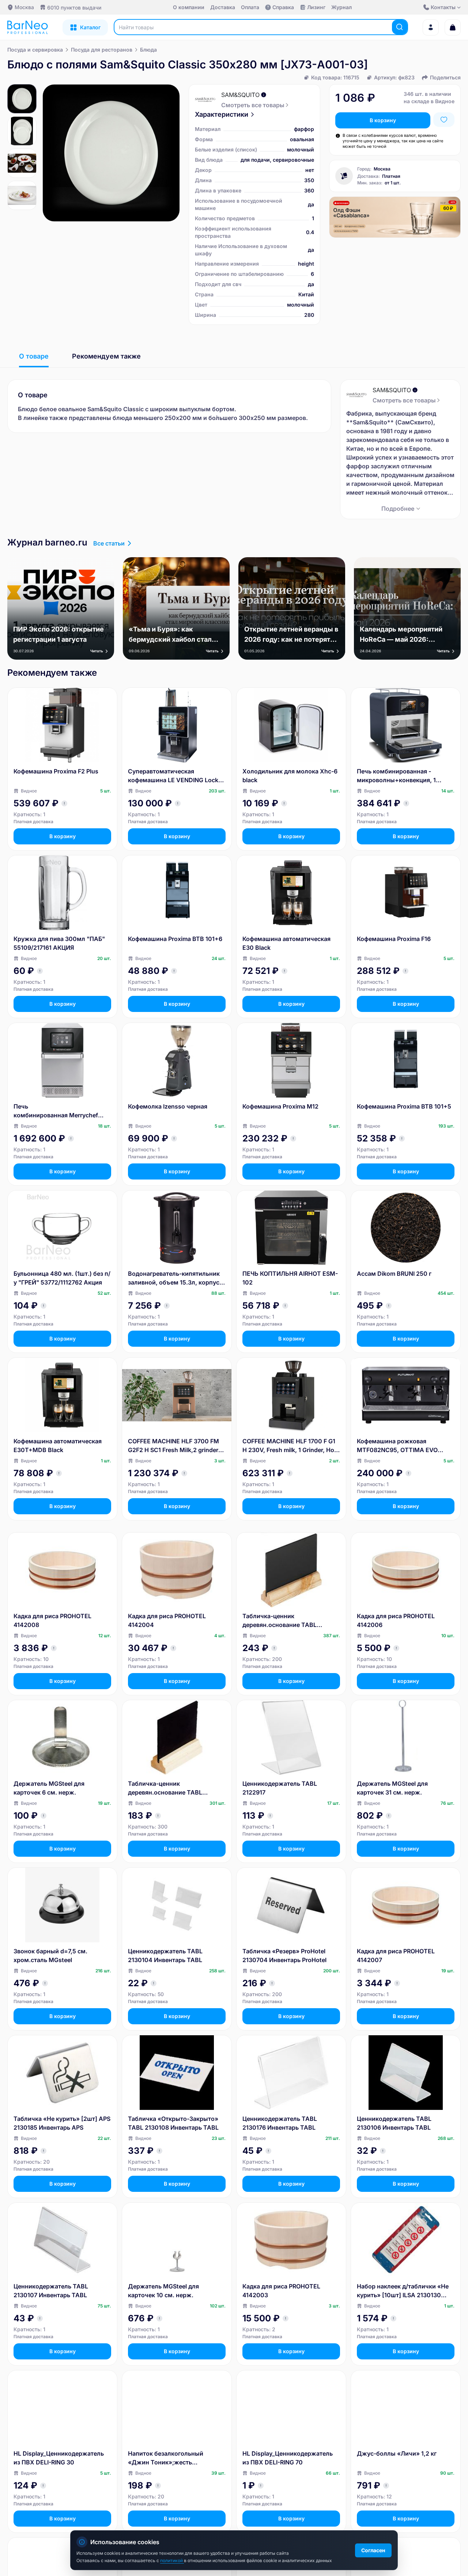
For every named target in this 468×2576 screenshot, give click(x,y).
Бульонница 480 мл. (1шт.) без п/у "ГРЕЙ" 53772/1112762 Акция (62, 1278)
---
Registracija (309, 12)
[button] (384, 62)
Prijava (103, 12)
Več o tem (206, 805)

_EXERCISE DESCRIPTION_.
Repeat word for word the lines above that run from the line containing "For every named" through the line containing "Бульонница 480 мл.", both ends included, and nothing else.

_EXERCISE RESULT_.
For every named target in this 468×2576 screenshot, give click(x,y).
Бульонница 480 мл. (1шт.) без п/у "ГРЕЙ" 53772/1112762 Акция (62, 1278)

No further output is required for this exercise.